A crença de que todas as nossas dúvidas podem ser respondidas e o desejo de alcançar um estado pleno de sabedoria persegue o homem há bastante tempo.

Como não poderia deixar de ser, o capitalismo editorial se serve dessa dúvida fundamental para inundar o mercado livreiro com títulos de cunho pseudo-filosófico e fácil digestão. Não por acaso, um dos comentários a respeito do livro da brasileira Elisa Masselli na página que o sítio da Livraria Cultura lhe dedica é que se trata de um livro que “lemos no máximo em três a quatro dias e quando terminamos sentimos saudades”.

Saudades, talvez, de confirmar, a cada virada de página, aquela crença lá de trás. Ora, todo o drama humano é justamente tomar consciência de que algumas perguntas não tem resposta.

O filão da auto-ajuda e dos livros espíritas é, pois, uma forma de evitar o contato com esse drama. O medo aqui, ao contrário daquele identificado pelo crítico Adriano Schwartz em uma resenha certeira a respeito dos livros “de mistério” como “medo de ficção”, parece ser o do “medo da realidade”.

Deparar-se com um real que não se deixa conhecer, que não se deixa dominar, é algo intolerável para aqueles que leem esse tipo de livro. Buscam, assim, confirmar as certezas moldadas pela ideologia que lhes formou.

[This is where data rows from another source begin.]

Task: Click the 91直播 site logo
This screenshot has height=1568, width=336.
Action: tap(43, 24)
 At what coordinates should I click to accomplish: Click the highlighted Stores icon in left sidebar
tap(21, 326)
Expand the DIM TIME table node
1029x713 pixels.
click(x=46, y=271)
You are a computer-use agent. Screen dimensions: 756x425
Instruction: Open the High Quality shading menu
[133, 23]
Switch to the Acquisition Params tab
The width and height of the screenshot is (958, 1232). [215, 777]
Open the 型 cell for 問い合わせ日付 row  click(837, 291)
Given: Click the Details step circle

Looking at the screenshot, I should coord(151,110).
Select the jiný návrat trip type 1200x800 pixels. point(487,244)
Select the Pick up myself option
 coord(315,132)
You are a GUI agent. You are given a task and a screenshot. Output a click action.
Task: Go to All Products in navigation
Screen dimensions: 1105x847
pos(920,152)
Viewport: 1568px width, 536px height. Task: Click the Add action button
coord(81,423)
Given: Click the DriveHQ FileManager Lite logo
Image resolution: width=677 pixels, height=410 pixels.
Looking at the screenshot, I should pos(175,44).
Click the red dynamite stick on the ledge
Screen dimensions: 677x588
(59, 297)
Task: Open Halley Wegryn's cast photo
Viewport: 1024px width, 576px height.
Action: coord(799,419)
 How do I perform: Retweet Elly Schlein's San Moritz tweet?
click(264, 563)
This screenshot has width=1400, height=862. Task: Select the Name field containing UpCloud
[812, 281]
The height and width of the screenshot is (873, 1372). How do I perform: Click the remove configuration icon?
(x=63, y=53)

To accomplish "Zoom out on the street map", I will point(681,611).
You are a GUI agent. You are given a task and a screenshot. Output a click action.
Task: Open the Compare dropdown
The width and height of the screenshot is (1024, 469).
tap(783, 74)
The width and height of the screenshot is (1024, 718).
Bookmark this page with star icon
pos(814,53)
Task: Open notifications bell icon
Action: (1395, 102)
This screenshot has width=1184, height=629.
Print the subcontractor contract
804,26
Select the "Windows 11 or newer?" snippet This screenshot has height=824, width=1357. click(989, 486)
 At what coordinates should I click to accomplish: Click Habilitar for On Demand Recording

Afora o engano e a auto-ilusão dessa posição, há também a bola fora de boa parte da cadeia livreira que comemora mais um título nas estatísticas do difícil mercado editorial brasileiro sem se tocar que esse tipo de leitura não leva ao desenvolvimento de leitores de verdade.

As certezas que dela advem matam o leitor no nascedouro.